A partir daí, passei a relatar-lhe sobre a carta que Christine recebera e o seu conteúdo. Não sabia dizer quais provas seriam dadas para comprovar o fato, mas estaria em Calais no dia marcado para verificar a veracidade disto tudo.
- Mas existem alguns problemas, meu caro Claude. Neste sentido é que precisarei da sua ajuda.
- Quais problemas?
- O falecido exige ser enterrado nos subterrâneos da Ópera.
- Como assim, exige?
- Um último desejo.
- Mas, um criminoso não tem esse direito – ele estava indignado.
- Também penso da mesma forma, mas... Claude, agora, lhe falando como amigos que somos, gostaria que relevasse este pedido e conseguisse a permissão para tal.
- Por quê?
- Por Christine. Ela está muito abalada com o que ocorreu. Como você sabe, ele foi seu professor de canto. Apesar de ser um louco, ele representou uma fase importante de sua vida. Ela acreditava que ele era um anjo enviado por seu pai, para ajudá-la após sua morte. Não podia saber da mente insana que estava por trás disso.
- Pobre Christine. Eu entendo. Bem, vou fazer o possível. Por Christine e por você, meu bom amigo. Ela não pode incomodar-se no atual estado em que se encontra. Temos que pensar no seu herdeiro. A minha pobre Dauphine não conseguiu me dar filhos, apesar de ter sido uma esposa maravilhosa. Fique tranqüilo, Raoul. Nós vamos conseguir que o último desejo do crápula seja realizado. Não por ele, mas por sua família.
- Fico extremamente grato por sua compreensão, Claude.
- Você parte para Calais amanhã, eu presumo?
- Sim. São dois dias de viagem de carruagem. Quero estar lá quando o corpo chegar.
- Bem, assim que você retornar, avise-me, que eu estarei com tudo preparado para dar um fim a esta história lamentável.
- Estarei em eterno débito com você, Claude.
Nos despedimos com um caloroso aperto de mãos. O Marquês de Cluny sempre tinha sido um verdadeiro amigo. Sabia que poderia confiar nele numa hora como esta. Naqueles tempos, ainda era uma boa coisa ser nobre. A revolução não conseguira acabar totalmente com alguns privilégios.
Agora que conseguira resolver meu problema, sentia-me melhor. Melhor seria quando visse o “Anjo da Música” enterrado, definitivamente.
Já na rua, depois de minha visita, fui até um café próximo a Sainte-Chapelle. Fiquei degustando uma taça de conhaque, relembrando todos os momentos que passara desde o reencontro com Christine, na Ópera, até os momentos em que vimos Erik pela última vez, no meio das chamas. Como gostaria de acreditar que tudo voltaria ao normal.
À tardinha, ao voltar para casa, encontrei Christine com melhor aspecto, carinhosa como sempre, mas ansiosa para saber se tinha conseguido permissão para o enterro.
- Não se preocupe, querida.
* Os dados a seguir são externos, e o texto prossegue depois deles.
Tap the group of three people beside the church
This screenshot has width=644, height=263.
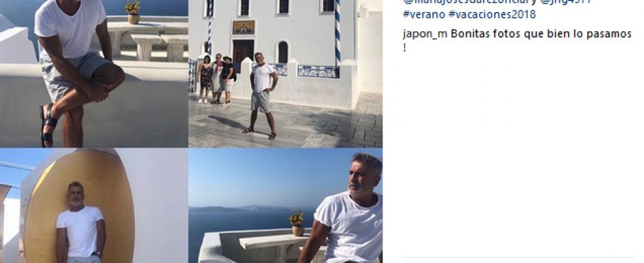click(216, 78)
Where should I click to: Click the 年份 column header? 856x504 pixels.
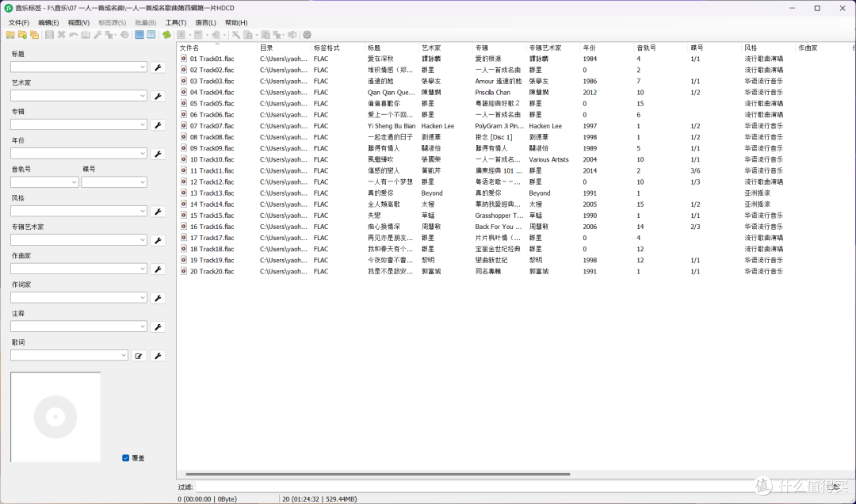click(594, 48)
Tudo vai ser como ele pediu. O marques de Cluny me garantiu que conseguirá a permissão.
- Ah, Raoul, muito obrigada. Sei que é duro para você vivenciar tudo isso, mas agora este assunto estará encerrado.
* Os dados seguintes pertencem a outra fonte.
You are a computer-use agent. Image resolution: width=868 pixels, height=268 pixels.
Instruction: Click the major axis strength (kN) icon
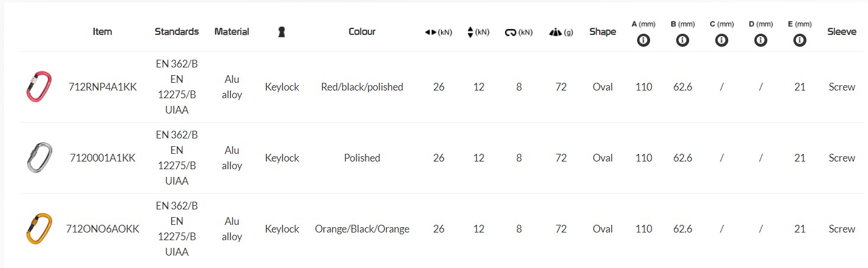click(x=430, y=33)
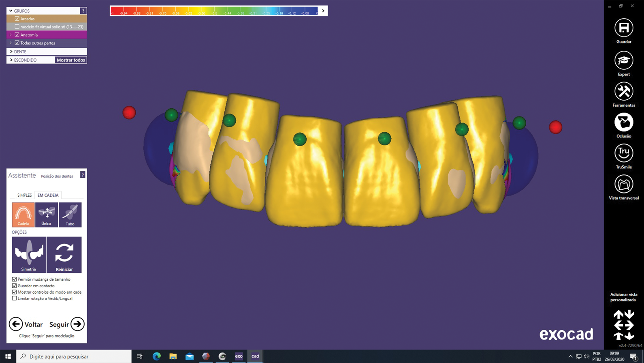Open the Oclusão tool
The height and width of the screenshot is (363, 644).
pyautogui.click(x=623, y=122)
- Você jura? Acredita realmente nisso?
- Claro. Você duvida disso?
- Não sei, Christine. Às vezes sinto que os seus pensamentos vão para o seu “Anjo da Música”. Sinto-me sozinho.
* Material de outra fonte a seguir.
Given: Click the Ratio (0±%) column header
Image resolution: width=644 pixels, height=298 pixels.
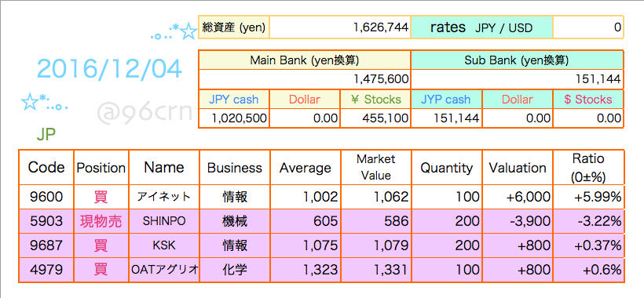Looking at the screenshot, I should 588,167.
- Você está imaginando coisas, Raoul. Eu te amo muito. Nunca duvide disso.
Ela aproximou-se de mim e abraçou-me, repousando a cabeça de cabelos longos e cacheados em meu peito. Ah! Como eu amava aquela mulher. Seria capaz de qualquer coisa por ela.
- Amanhã parto para Calais, pela manhã. Espero estar de volta em cinco dias. Melhor não falar com ninguém sobre isso. Não sei como Claude vai conseguir estes favores ou com quem. Assim, é melhor manter o sigilo. Está bem?
- Está bem.
Daquela noite até o momento de minha partida, na manhã seguinte, não tocamos mais no assunto Erik.